I choose not to take medications and be addicted to them.
There are anxiety meds out there that are less addictive. If it’s bad enough to affect your life, it’s bad enough for you to see a psychiatrist and get some help.
 
I’ll say a prayer for you. I’m sorry you are going through this. If you are catholic try going to daily mass it’s helped me in the past when I had troubles at work. I know you are trying to save money, but you may want to talk to professional about this.
 
I am Catholic, but with my anxieties a ND worriness I am struggling with my faith also. I try to pray every day but when I start to pray the anxieties and negative thoughts came inside my head. I just need to have confidence and try to be strong. I don’t like people asking so much about my life and personal life. They don’t understand my struggles and problems. I tried talking to a counselor he told me to take the job because I will be walking to work and working at the Wharehouse will make you walk and exercise and that will make you healthier mentally and physically. Staying at home with no exercise or activity will make you worst, you will be more depress and afraid to overcome your fears. I was so happy getting this job, because I was beingore independent but and finally getting exercise. I started looking weight, eating better. I felt a little confident about myself and attitudr. But yesterday was a really bad day for my mental health I started getting anxious and worrying about everything all these images came into my mind. I know it was the weather it was so gloomy and cold. It affected me emotionally. Plus the are promoting the seasonal workers and making them permanent and I am worried about that I am going to apply, but the rejection affects me. What if I am the only one who doesn’t get promoted. Because of my worriness I forgot to punch my punch card yesterday. This is affecting me. I don’t know what to do.
 
I am not ashamed to admit that there have been times in my life when I have had to take anti-anxiety meds. Coupled with therapy, it made all the difference in the world. When the time came I was able to taper off them with no problems. I never ended up addicted to them.

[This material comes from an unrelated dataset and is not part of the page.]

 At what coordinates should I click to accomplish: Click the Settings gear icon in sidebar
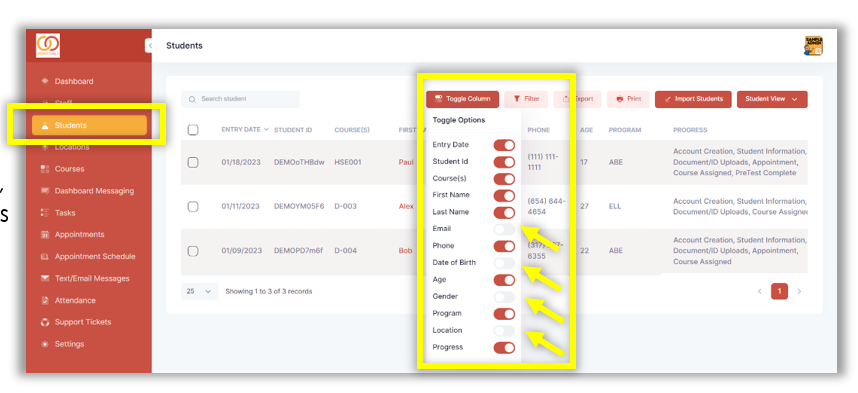[x=45, y=344]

If anxiety is making it difficult for you to operate on a day to day basis, you need to see someone ASAP.
 
For myself if I were experiencing some of these anxieties at that age I would have hormone levels checked.Some of those symptoms snowballed some time back for me with peri and that’s exactly what I did.
Praying life settles down again for you soon,and that you can find peace in praying also .God bless.
 
1st) Slow Down. Take a deep breath.

2nd) What the heck will you be like at age 50 ?

3rd) NO ONE’S job is secure.
 
Consider seeing a hypnotherapist. My insurance paid for the visits. I saw my therapist because I was not sleeping well due to anxiety and I did like how the poorly working meds made me feel. It has been a few years, but I think we had four or five sessions to see what was bothering me and get my history. The last session was a “hypnosis” where I got comfortable and the therapist spoke to me and gave me coping mechanisms. When I left, I had a CD I could play whenever I needed it. It worked very well.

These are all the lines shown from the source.